Kinect is dead. The writing has been on the wall for years, at least since Microsoft de-bundled the motion-tracking system from the Xbox One in 2014, knocking $100 off the price tag and making the system more competitive with the PlayStation 4.
The Kinect debuted in 2010 with the Xbox 360, and it had a good run, overall: Microsoft sold roughly 35 million devices in total. However, across its iterations and upgrades, the Kinect never quite found its market -- the one application that would turn the hardware into an essential piece of home technology. It wasn't a conversational, connected, voice-activated system like Google Home or Amazon Alexa, and game developers lost interest in the device as virtual and mixed reality rose to the fore. The Kinect was a product out of time.
The Aquatop projector turned a bathtub into a touchscreen surface, powered by bath salts and Kinect. From researchers at the Koike Laboratory at Tokyo's University of Electro-Communications, Aquatop let people pinch and drag the water to manipulate images and play games -- all without the fear of getting a phone or tablet wet.
You could also call this one the "Chewbacca cosplay simulator," if you're feeling saucy. New York-based artist Daniel Rozin created a "mirror" out of nearly 1,000 black and white pom-poms, using the Kinect to track people's movements and power 464 servos to respond in kind. This is the artistic side of Kinect -- something ridiculous, thought-provoking and completely impractical.
Once upon a time, the New York Hall of Science hosted a sprawling, interactive forest designed to help kids better understand the core tenets of sustainability. Connected Worlds featured six different digital biomes, including a 40-foot waterfall and movable "logs" lying about the play space. It took a dozen Kinect cameras, dangling in midair, to make the whole thing possible.
Old, meet new. Composer Chris Vik added Kinect to a huge 83-year-old pipe organ in Melbourne, Australia, and he was able to play it with gestures alone. The Town Hall organ had been retrofitted to accept MIDI input in the 1990s, so Vik wrote some code, hooked up a Kinect, and voilà.
In July, scientists at the Field Museum of Natural History had a problem: They needed to scan the skull of a Tyrannosaurus rex, but their equipment wouldn't fit around the beast's massive jaw. Enter: Kinect. Researchers were able to scan the entire five-foot fossil and investigate a series of holes in its jaw, all for thousands of dollars less than using traditional scanning systems.

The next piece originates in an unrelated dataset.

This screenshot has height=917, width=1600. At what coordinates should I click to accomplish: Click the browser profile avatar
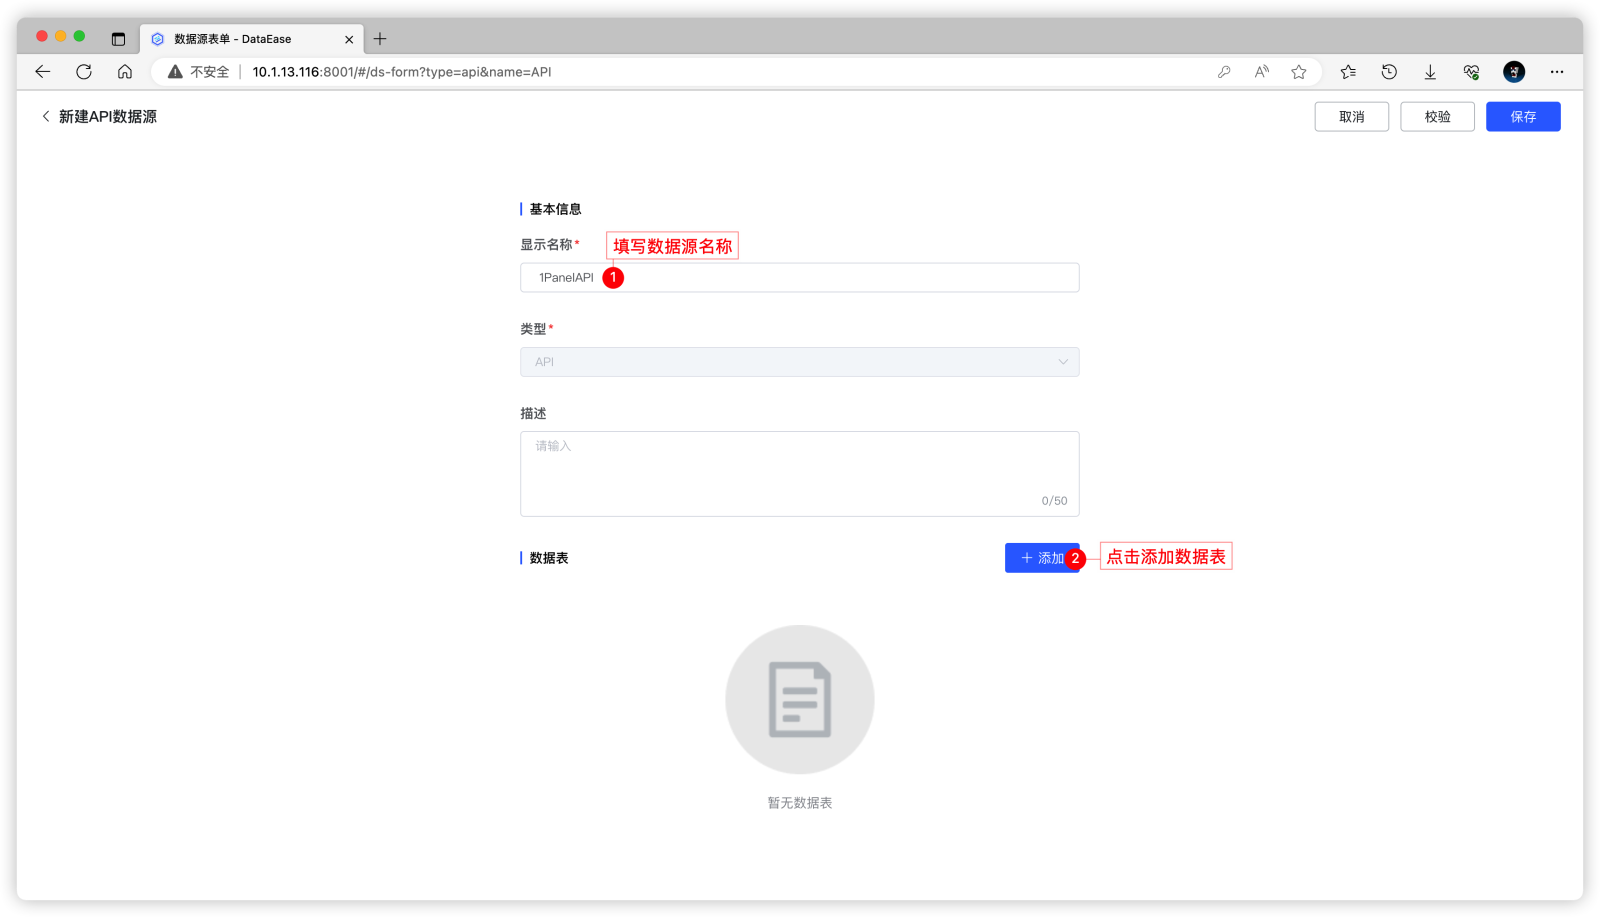[1514, 71]
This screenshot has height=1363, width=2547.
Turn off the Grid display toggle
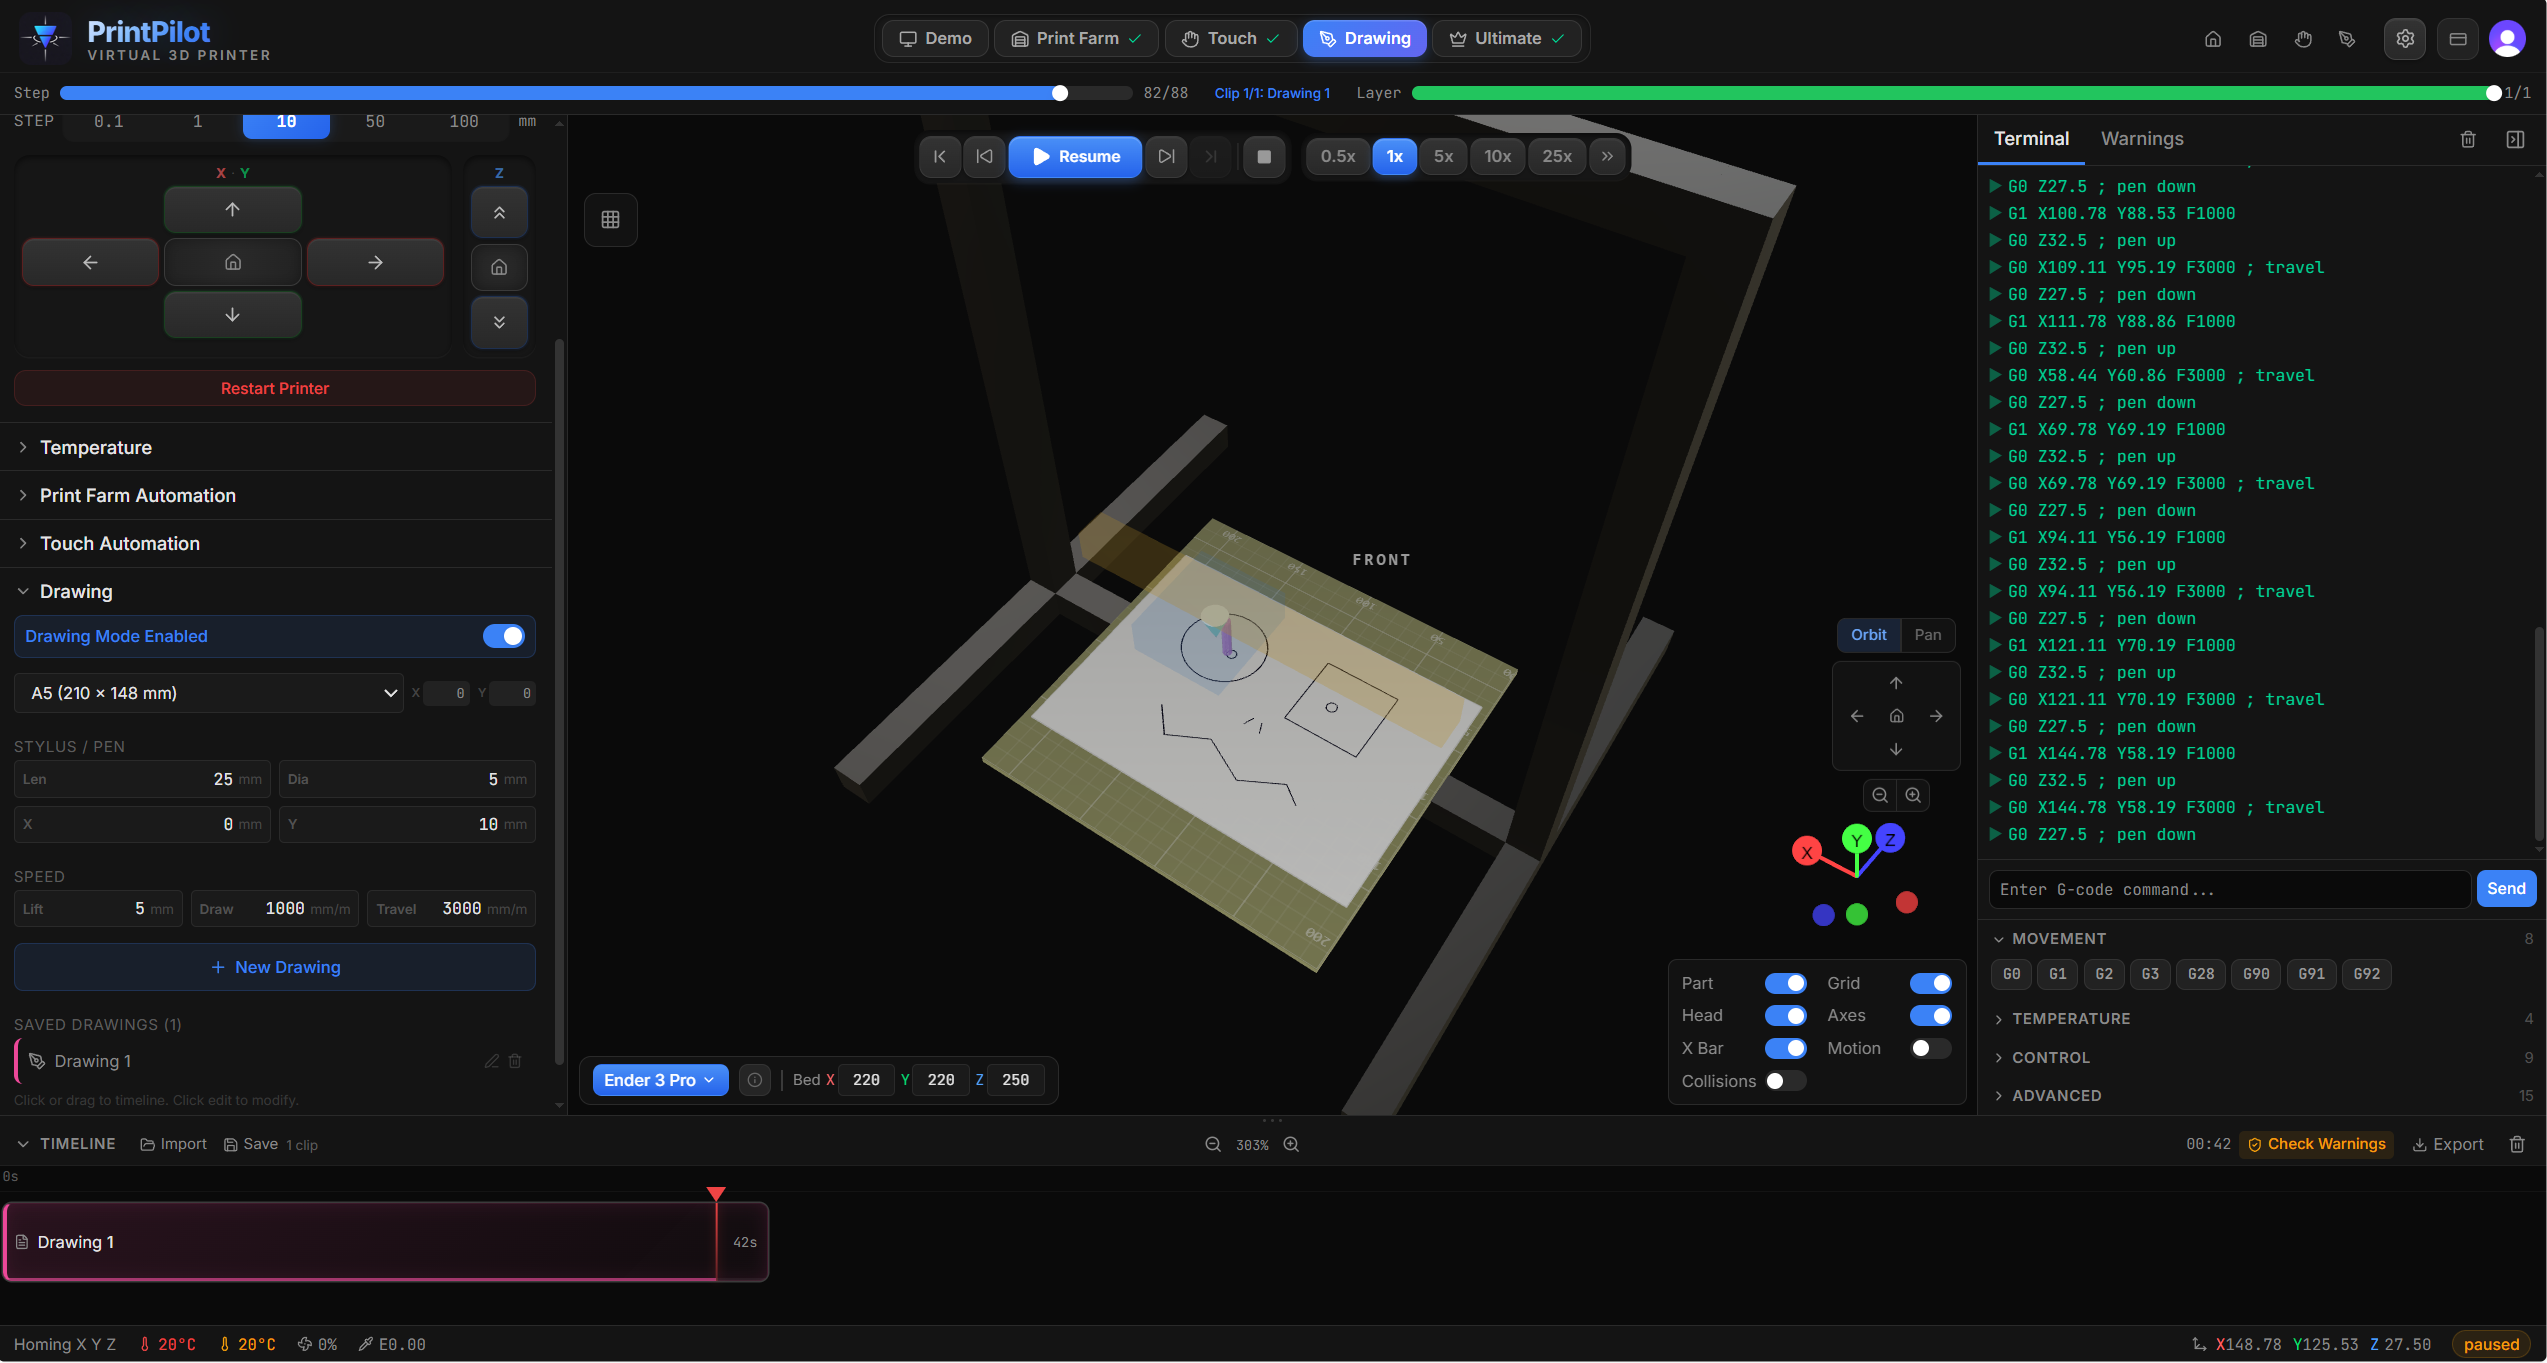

Nine Inch Nails' frontman, Trent Reznor, and art director Rob Sheridan are pretty big nerds, and they took the Kinect under their wings on a festival tour in 2013. During his set, the Kinect tracked Reznor's movements and projected them onto a series of mobile screens as a distorted kind of mirror. We talked with Sheridan this week about the death of the Kinect; read his thoughts right here.
Self-taught South Korean programmer Jae Kwan Ko took the Kinect to a new level of militaristic might, applying the hardware to the Demilitarized Zone separating North and South Korea. The Kinect system monitored the border for movement, and it was even able to discern the difference between animals and humans.
RoomAlive was an internal project from Microsoft that represented the dreams of gaming and sci-fi fans worldwide. It essentially turned a living room into a Star Trek-style holodeck, projecting interactive objects and environments on the walls and floors. RoomAlive never made it to the stage where it was ready for consumer consumption, but the fact that this type of technology existed -- in 2014, even -- was incredibly exciting.